━━━ Listed entries ━━━

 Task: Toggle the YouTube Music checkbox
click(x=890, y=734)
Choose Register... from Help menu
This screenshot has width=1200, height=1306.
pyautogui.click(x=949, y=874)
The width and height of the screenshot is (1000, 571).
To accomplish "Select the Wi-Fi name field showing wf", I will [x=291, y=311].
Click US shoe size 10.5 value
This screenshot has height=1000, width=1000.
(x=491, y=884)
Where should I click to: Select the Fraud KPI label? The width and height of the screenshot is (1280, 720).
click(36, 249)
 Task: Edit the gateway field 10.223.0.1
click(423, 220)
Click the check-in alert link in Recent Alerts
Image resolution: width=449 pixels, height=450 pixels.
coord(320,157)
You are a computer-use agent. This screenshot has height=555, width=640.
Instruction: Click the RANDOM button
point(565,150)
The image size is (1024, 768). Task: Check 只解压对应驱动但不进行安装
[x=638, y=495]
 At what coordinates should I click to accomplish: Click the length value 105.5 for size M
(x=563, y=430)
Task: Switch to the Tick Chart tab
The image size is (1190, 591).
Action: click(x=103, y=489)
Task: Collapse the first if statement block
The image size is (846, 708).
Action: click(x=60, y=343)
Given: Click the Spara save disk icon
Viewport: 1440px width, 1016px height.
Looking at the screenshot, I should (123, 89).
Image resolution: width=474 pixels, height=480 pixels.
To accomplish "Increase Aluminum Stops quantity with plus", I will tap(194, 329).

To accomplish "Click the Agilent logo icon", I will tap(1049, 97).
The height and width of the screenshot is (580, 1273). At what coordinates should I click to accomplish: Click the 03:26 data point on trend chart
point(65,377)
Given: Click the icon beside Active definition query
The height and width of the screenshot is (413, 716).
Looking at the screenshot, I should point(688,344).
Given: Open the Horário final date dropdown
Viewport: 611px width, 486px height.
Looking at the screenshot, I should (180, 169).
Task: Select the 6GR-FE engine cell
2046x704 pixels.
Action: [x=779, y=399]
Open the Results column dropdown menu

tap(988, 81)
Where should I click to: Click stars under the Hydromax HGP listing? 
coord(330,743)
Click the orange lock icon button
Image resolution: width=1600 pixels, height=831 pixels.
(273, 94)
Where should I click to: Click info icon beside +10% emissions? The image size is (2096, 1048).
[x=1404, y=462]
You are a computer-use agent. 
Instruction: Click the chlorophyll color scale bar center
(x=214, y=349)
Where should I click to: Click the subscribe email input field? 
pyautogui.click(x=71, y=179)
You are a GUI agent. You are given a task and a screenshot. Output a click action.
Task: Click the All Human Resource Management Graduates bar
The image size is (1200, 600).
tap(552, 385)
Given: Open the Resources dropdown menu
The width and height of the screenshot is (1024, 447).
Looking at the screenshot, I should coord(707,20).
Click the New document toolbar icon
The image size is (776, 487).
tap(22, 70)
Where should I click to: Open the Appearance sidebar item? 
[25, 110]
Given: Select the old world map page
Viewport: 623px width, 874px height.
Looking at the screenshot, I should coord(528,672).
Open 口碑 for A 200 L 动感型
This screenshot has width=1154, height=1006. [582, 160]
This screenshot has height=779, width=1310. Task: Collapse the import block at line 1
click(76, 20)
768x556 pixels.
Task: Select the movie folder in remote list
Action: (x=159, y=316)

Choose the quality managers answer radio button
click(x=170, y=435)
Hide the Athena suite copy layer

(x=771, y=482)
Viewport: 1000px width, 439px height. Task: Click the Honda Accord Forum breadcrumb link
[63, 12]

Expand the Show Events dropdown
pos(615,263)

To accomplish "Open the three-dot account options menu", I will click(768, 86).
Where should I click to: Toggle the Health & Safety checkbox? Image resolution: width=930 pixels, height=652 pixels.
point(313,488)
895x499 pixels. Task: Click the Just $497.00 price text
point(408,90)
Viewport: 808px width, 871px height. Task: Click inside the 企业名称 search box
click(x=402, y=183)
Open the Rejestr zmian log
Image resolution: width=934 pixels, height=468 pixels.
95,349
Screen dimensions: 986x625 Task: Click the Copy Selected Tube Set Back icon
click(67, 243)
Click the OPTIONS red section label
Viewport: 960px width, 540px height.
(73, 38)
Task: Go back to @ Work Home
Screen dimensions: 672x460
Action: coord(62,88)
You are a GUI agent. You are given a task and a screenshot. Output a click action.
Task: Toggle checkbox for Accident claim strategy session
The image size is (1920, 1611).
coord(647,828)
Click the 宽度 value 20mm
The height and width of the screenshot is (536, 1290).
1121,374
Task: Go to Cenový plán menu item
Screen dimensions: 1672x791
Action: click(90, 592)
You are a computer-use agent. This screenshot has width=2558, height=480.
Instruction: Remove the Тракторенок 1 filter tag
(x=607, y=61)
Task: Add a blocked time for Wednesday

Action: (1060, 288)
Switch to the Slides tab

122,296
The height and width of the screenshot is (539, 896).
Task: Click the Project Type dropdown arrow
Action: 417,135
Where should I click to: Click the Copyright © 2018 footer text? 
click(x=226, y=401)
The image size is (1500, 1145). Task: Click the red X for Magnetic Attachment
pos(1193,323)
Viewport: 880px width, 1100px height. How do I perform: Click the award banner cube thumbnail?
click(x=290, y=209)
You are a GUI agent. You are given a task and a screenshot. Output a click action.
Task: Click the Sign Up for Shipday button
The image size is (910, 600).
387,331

━━━

All of the data above should be reproduced exactly, with nothing left out.

 Task: Toggle the YouTube Music checkbox
click(x=890, y=734)
Choose Register... from Help menu
This screenshot has width=1200, height=1306.
pyautogui.click(x=949, y=874)
The width and height of the screenshot is (1000, 571).
To accomplish "Select the Wi-Fi name field showing wf", I will [x=291, y=311].
Click US shoe size 10.5 value
This screenshot has height=1000, width=1000.
(x=491, y=884)
Where should I click to: Select the Fraud KPI label? The width and height of the screenshot is (1280, 720).
click(36, 249)
 Task: Edit the gateway field 10.223.0.1
click(423, 220)
Click the check-in alert link in Recent Alerts
Image resolution: width=449 pixels, height=450 pixels.
coord(320,157)
You are a computer-use agent. This screenshot has height=555, width=640.
Instruction: Click the RANDOM button
point(565,150)
The image size is (1024, 768). Task: Check 只解压对应驱动但不进行安装
[x=638, y=495]
 At what coordinates should I click to accomplish: Click the length value 105.5 for size M
(x=563, y=430)
Task: Switch to the Tick Chart tab
The image size is (1190, 591).
Action: click(x=103, y=489)
Task: Collapse the first if statement block
The image size is (846, 708).
Action: click(x=60, y=343)
Given: Click the Spara save disk icon
Viewport: 1440px width, 1016px height.
Looking at the screenshot, I should (123, 89).
Image resolution: width=474 pixels, height=480 pixels.
To accomplish "Increase Aluminum Stops quantity with plus", I will tap(194, 329).

To accomplish "Click the Agilent logo icon", I will tap(1049, 97).
The height and width of the screenshot is (580, 1273). At what coordinates should I click to accomplish: Click the 03:26 data point on trend chart
point(65,377)
Given: Click the icon beside Active definition query
The height and width of the screenshot is (413, 716).
Looking at the screenshot, I should point(688,344).
Given: Open the Horário final date dropdown
Viewport: 611px width, 486px height.
Looking at the screenshot, I should (180, 169).
Task: Select the 6GR-FE engine cell
2046x704 pixels.
Action: [x=779, y=399]
Open the Results column dropdown menu

tap(988, 81)
Where should I click to: Click stars under the Hydromax HGP listing? 
coord(330,743)
Click the orange lock icon button
Image resolution: width=1600 pixels, height=831 pixels.
(273, 94)
Where should I click to: Click info icon beside +10% emissions? The image size is (2096, 1048).
[x=1404, y=462]
You are a computer-use agent. 
Instruction: Click the chlorophyll color scale bar center
(x=214, y=349)
Where should I click to: Click the subscribe email input field? 
pyautogui.click(x=71, y=179)
You are a GUI agent. You are given a task and a screenshot. Output a click action.
Task: Click the All Human Resource Management Graduates bar
The image size is (1200, 600).
tap(552, 385)
Given: Open the Resources dropdown menu
The width and height of the screenshot is (1024, 447).
Looking at the screenshot, I should coord(707,20).
Click the New document toolbar icon
The image size is (776, 487).
tap(22, 70)
Where should I click to: Open the Appearance sidebar item? 
[25, 110]
Given: Select the old world map page
Viewport: 623px width, 874px height.
Looking at the screenshot, I should coord(528,672).
Open 口碑 for A 200 L 动感型
This screenshot has width=1154, height=1006. [582, 160]
This screenshot has height=779, width=1310. Task: Collapse the import block at line 1
click(76, 20)
768x556 pixels.
Task: Select the movie folder in remote list
Action: (x=159, y=316)

Choose the quality managers answer radio button
click(x=170, y=435)
Hide the Athena suite copy layer

(x=771, y=482)
Viewport: 1000px width, 439px height. Task: Click the Honda Accord Forum breadcrumb link
[63, 12]

Expand the Show Events dropdown
pos(615,263)

To accomplish "Open the three-dot account options menu", I will click(768, 86).
Where should I click to: Toggle the Health & Safety checkbox? Image resolution: width=930 pixels, height=652 pixels.
point(313,488)
895x499 pixels. Task: Click the Just $497.00 price text
point(408,90)
Viewport: 808px width, 871px height. Task: Click inside the 企业名称 search box
click(x=402, y=183)
Open the Rejestr zmian log
Image resolution: width=934 pixels, height=468 pixels.
95,349
Screen dimensions: 986x625 Task: Click the Copy Selected Tube Set Back icon
click(67, 243)
Click the OPTIONS red section label
Viewport: 960px width, 540px height.
(73, 38)
Task: Go back to @ Work Home
Screen dimensions: 672x460
Action: coord(62,88)
You are a GUI agent. You are given a task and a screenshot. Output a click action.
Task: Toggle checkbox for Accident claim strategy session
The image size is (1920, 1611).
coord(647,828)
Click the 宽度 value 20mm
The height and width of the screenshot is (536, 1290).
1121,374
Task: Go to Cenový plán menu item
Screen dimensions: 1672x791
Action: click(90, 592)
You are a computer-use agent. This screenshot has width=2558, height=480.
Instruction: Remove the Тракторенок 1 filter tag
(x=607, y=61)
Task: Add a blocked time for Wednesday

Action: (1060, 288)
Switch to the Slides tab

122,296
The height and width of the screenshot is (539, 896).
Task: Click the Project Type dropdown arrow
Action: 417,135
Where should I click to: Click the Copyright © 2018 footer text? 
click(x=226, y=401)
The image size is (1500, 1145). Task: Click the red X for Magnetic Attachment
pos(1193,323)
Viewport: 880px width, 1100px height. How do I perform: Click the award banner cube thumbnail?
click(x=290, y=209)
You are a GUI agent. You are given a task and a screenshot. Output a click action.
Task: Click the Sign Up for Shipday button
The image size is (910, 600).
387,331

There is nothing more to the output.